Un jardín encajado entre edificios, sin tráfico alrededor y con apenas usos más allá del paseo, va a convertirse en uno de los espacios públicos más completos del barrio de La Malva-rosa. La Concejalía de Parques y Jardines del Ayuntamiento de Valencia ha iniciado las obras de remodelación integral del jardín de la plaza del Cronista Francesc Momblanch, una actuación que afecta a una superficie de 1.787,07 metros cuadrados y que tiene como objetivo multiplicar los usos de un espacio que, hasta ahora, tenía muy poco que ofrecer a sus vecinos.
Un barrio con historia y una plaza con futuro
La Malva-rosa es un barrio obrero de Valencia perteneciente al distrito de Poblados Marítimos , con algo más de 12.800 habitantes . En su orilla convive el paseo marítimo con la casa restaurada del novelista Vicente Blasco Ibáñez , y la playa aparece inmortalizada en varias pinturas de Joaquín Sorolla . Un barrio con raíces profundas que, sin embargo, no siempre ha visto reflejada esa riqueza en la calidad de sus espacios públicos interiores. La plaza del Cronista Francesc Momblanch es un ejemplo de ello: un cuadrado de 42 por 42 metros rodeado de edificios que, hasta ahora, apenas cumplía su función de lugar de encuentro.

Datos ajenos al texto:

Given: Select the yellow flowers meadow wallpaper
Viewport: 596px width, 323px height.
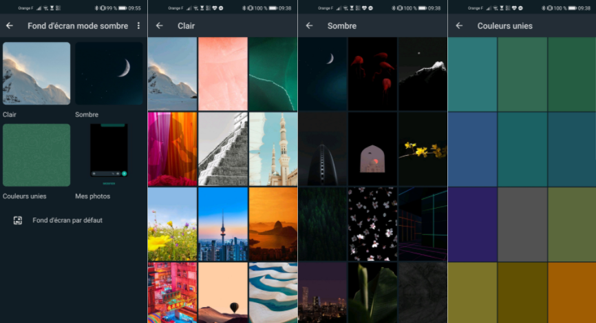Looking at the screenshot, I should point(172,224).
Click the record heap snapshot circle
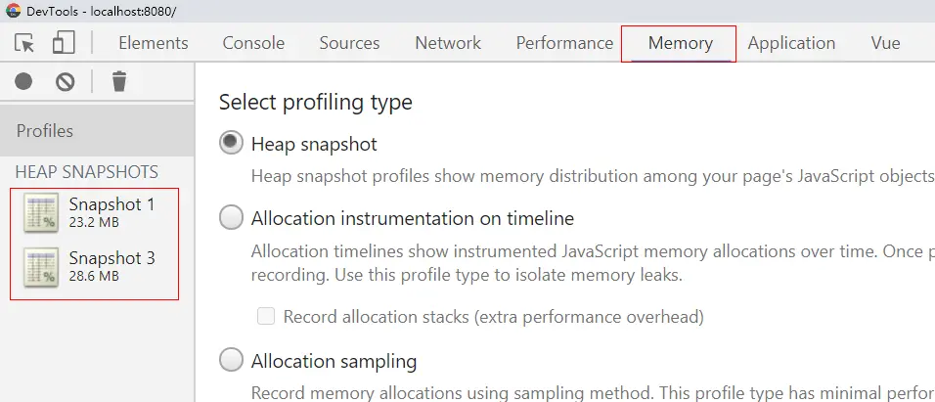Screen dimensions: 935x402 click(24, 82)
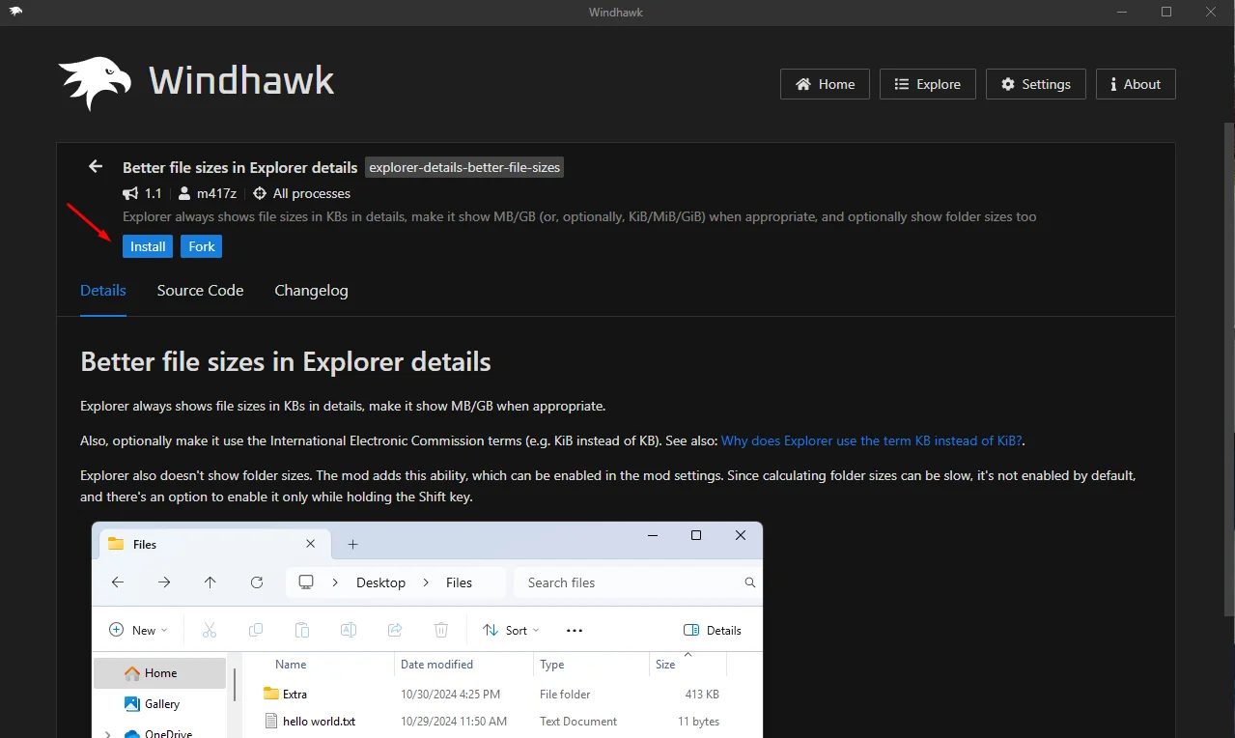Viewport: 1235px width, 738px height.
Task: Click the Explorer preview screenshot image
Action: tap(427, 630)
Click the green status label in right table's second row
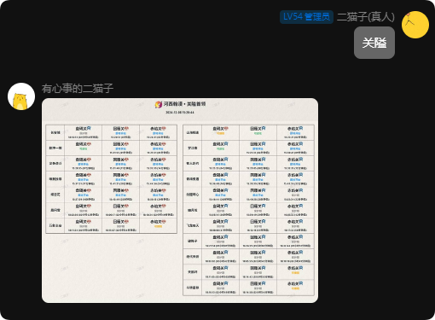This screenshot has height=320, width=435. tap(220, 148)
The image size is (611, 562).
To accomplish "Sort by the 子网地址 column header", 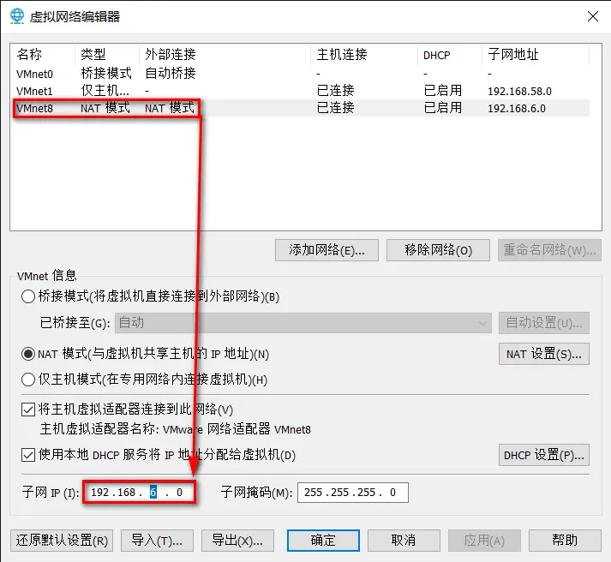I will tap(533, 54).

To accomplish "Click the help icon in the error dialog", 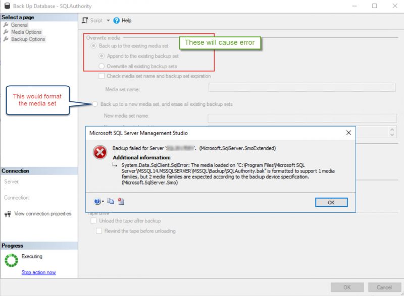I will point(97,201).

Eso es exactamente lo que la remodelación busca cambiar. El proyecto contempla una reorganización completa del espacio para adaptarlo a vecinos y vecinas de distintas edades, desde los más pequeños hasta las personas mayores, pasando por jóvenes con ganas de moverse.
Qué habrá en la nueva plaza
La intervención parte de un diseño central circular destinado a estancia y juegos, rodeado de jardín con árboles y especies arbustivas. A partir de ahí, el espacio se diversifica en varios ambientes diferenciados:
- Área de juego infantil para menores de 6 años.

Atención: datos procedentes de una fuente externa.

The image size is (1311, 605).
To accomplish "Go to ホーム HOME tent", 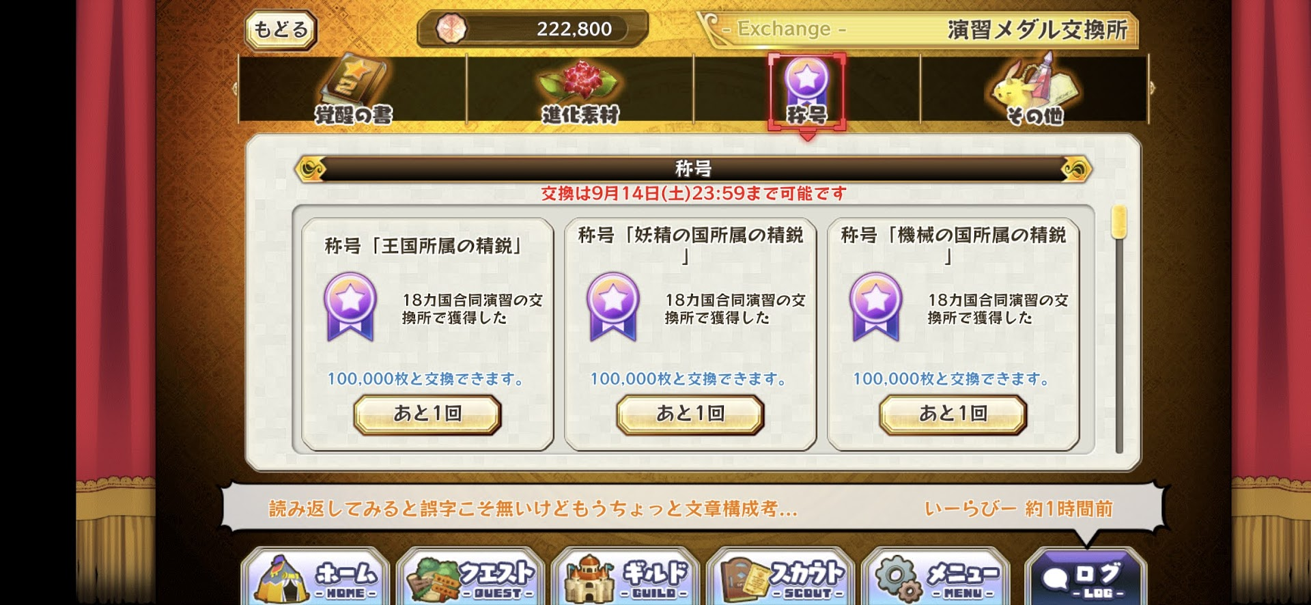I will [x=315, y=576].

- Zona deportiva de entrenamiento para mayores de 13 años.
- Espacio de mantenimiento físico, también dirigido a mayores de 13 años.
- Pista de petanca y diferentes áreas de esparcimiento.
La petanca, ese juego de bolas que muchos asocian a las tardes tranquilas en los parques del Mediterráneo, tendrá por fin su rincón propio en esta plaza. Un detalle que habla de la voluntad de crear un espacio intergeneracional, donde cada franja de edad encuentre algo que la invite a quedarse.
La concejala: "Un lugar para todo el mundo"
"Queremos que esta plaza sea un lugar para todo el mundo. Para que jueguen niños y niñas, para que la juventud pueda practicar deporte, para que las personas mayores dispongan de espacios de actividad y para que las familias y los vecinos y vecinas puedan disfrutar de un entorno cuidado y agradable." - Mónica Gil, concejala de Parques y Jardines del Ayuntamiento de Valencia
Gil también ha destacado la condición especial de esta plaza, enclavada entre bloques de viviendas y sin circulación de vehículos a su alrededor. Esa característica, que en otros contextos podría parecer un simple accidente urbanístico, se convierte aquí en una ventaja: la ausencia de tráfico hace de la plaza un entorno especialmente propicio para el descanso y la práctica deportiva. Cuatro accesos facilitan la entrada desde distintos puntos del entorno residencial.
De espacio residual a referente del barrio
No es la primera vez que Valencia acomete este tipo de intervenciones en sus barrios marítimos, zonas que históricamente han convivido con una cierta sensación de periferia respecto al centro de la ciudad. La remodelación de la plaza del Cronista Francesc Momblanch forma parte de una tendencia más amplia de recuperar y dignificar los espacios públicos en los Poblats Marítims, un distrito que en los últimos años ha ganado protagonismo tanto urbanístico como cultural.
Con esta actuación se renueva por completo un espacio que tenía unas posibilidades de uso muy limitadas, tal y como ha reconocido la propia concejala. Lo que antes era una plaza de paso se convertirá, si la intervención cumple sus objetivos, en un verdadero punto de encuentro generacional: un lugar donde el crío de cinco años rueda por los columpios mientras su abuelo lanza las bolas de petanca y los adolescentes aprovechan la zona de entrenamiento. Esa imagen cotidiana, aparentemente sencilla, es exactamente lo que el urbanismo de proximidad promete cuando funciona bien.